– Нас даже не принимали на работу по мощению улиц во Львове.
Если поляки и не высказывались против нас, таили свое недовольство сложившимся положением, то по глазам можно было прочесть, о чем они думают, печать траура лежала на их лицах.
Печальные эпизоды остались у меня в памяти.
Запомнился случай с польской оперной певицей Вандой Бандровской[162]. Ванда Бандровская, довольно известная среди оперных артистов, оказалась во Львове. Наши за ней стали ухаживать, предложили ей на выбор работу в Оперном театре, Киевском или Одесском. Пока мы вели с ней переговоры, она поддалась влиянию немецких агентов, которых было полно во Львове. Тогда было достигнуто соглашение об обмене людьми, которые оказались на территории, оккупированной нашими и немецкими войсками. Украинцы могли вернуться в зону, занятую советскими войсками, и, наоборот, поляки из Львова и других восточных районов бывшей Польши могли бы возвратиться в Польшу.
Немцы прислали своих людей, они вели агитацию за возвращение беженцев. Генерал Серов тогда работал во Львове. Он пришел ко мне огорченный и говорит:
– Знаете, Никита Сергеевич, Ванда Бандровская уже в Кракове, она перешла границу по фальшивым документам.

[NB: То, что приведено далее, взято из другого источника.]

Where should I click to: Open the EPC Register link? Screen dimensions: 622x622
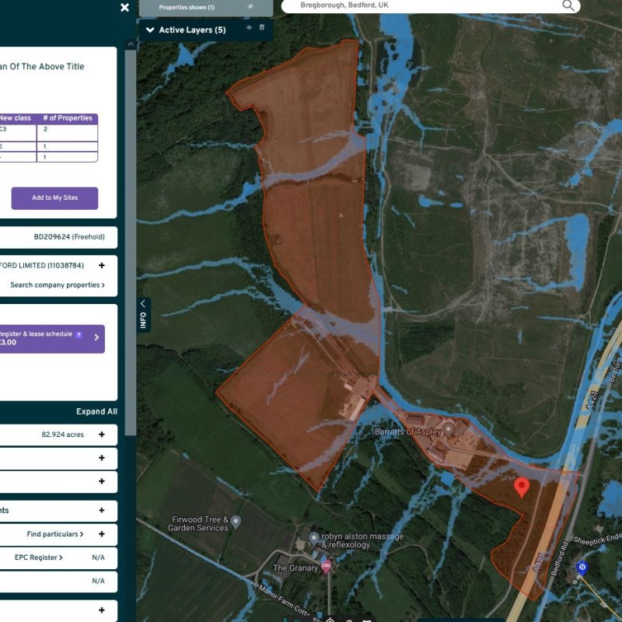39,557
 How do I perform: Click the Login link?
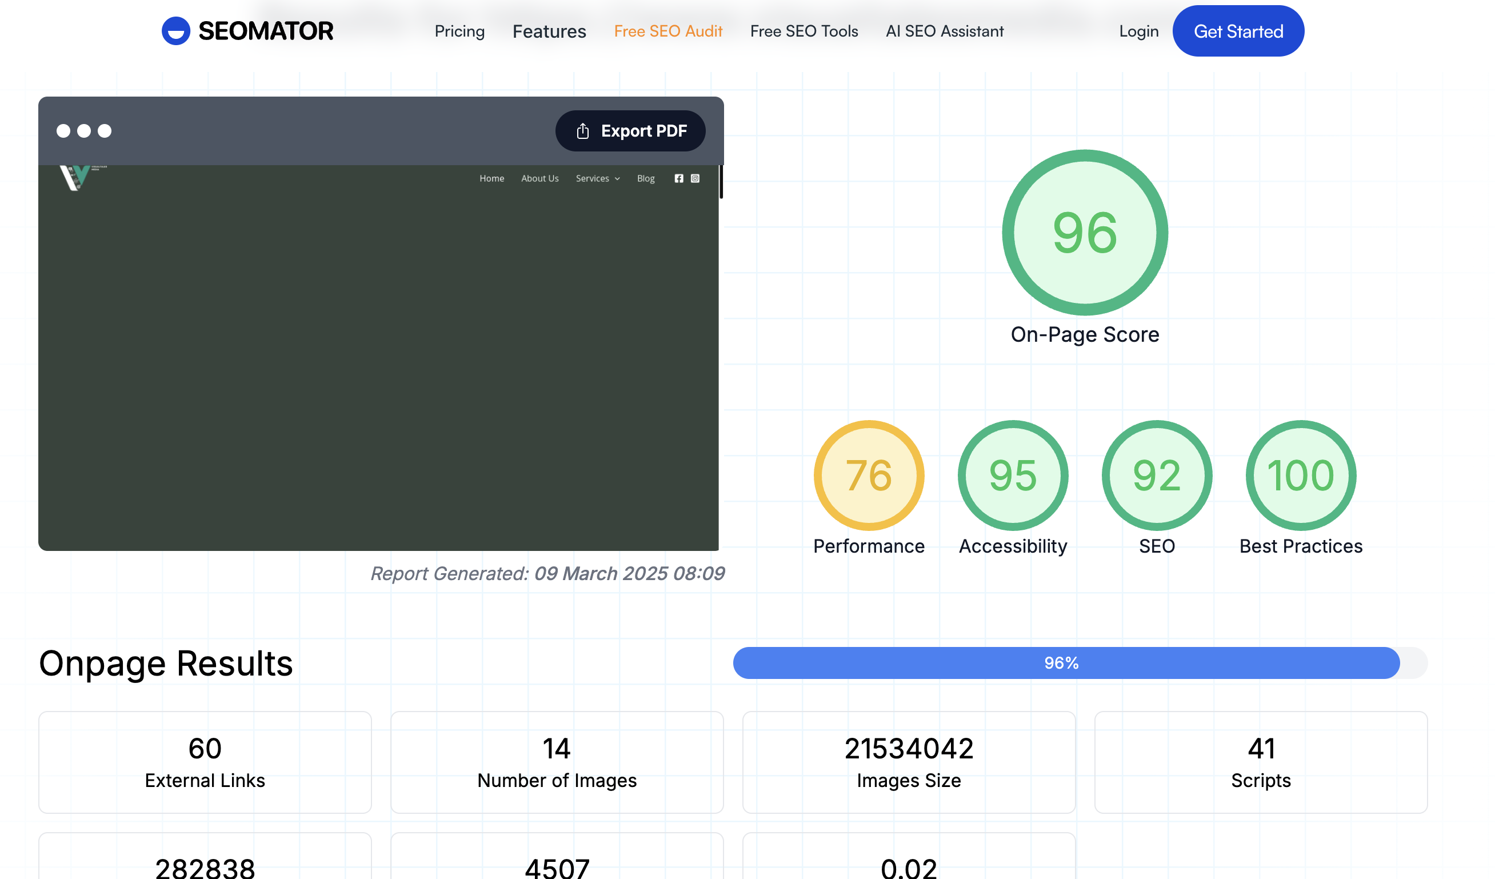(1138, 31)

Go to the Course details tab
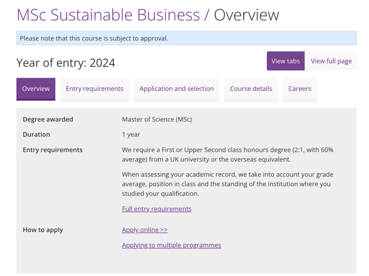[251, 89]
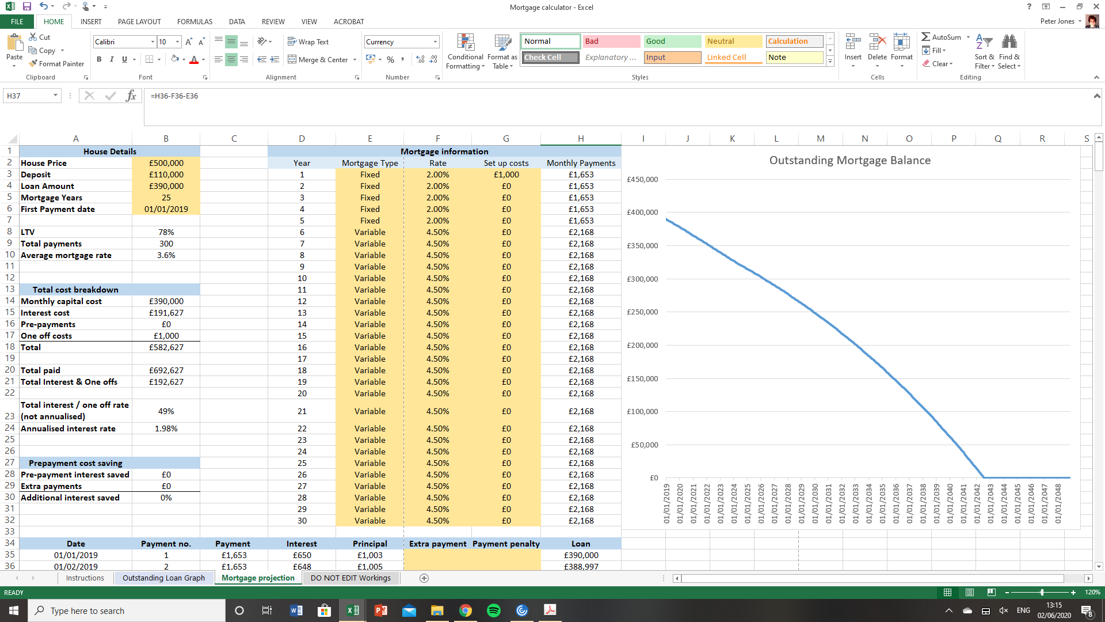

Немцы передали по радио, что Ванда Бандровская прибыла в Краков и выступила перед офицерами немецкой армии.
Списки возвращавшихся согласовывались с нашими людьми, с чекистами, и Ванды Бандровской в них не было, но она ушла. Тогда это было нетрудно – тысячи людей уходили и приходили, проверка велась поверхностно.
Такое отношение польского интеллигента к немцам, врагам польского народа, вызвало у меня и сожаление, и возмущение, но ничего не сделаешь.
Я тогда выслушивал и более горькие сообщения того же Серова. Он меня информировал, что идет регистрация, стоят огромные очереди желающих выехать на территорию Польши, занятую немецкими войсками, очередь в большинстве из беженцев с западных территорий, евреев. Они стоят и умоляют, чтобы их включили в списки, чтобы они могли вернуться в оккупированные немцами районы. Дают взятки гестаповцам.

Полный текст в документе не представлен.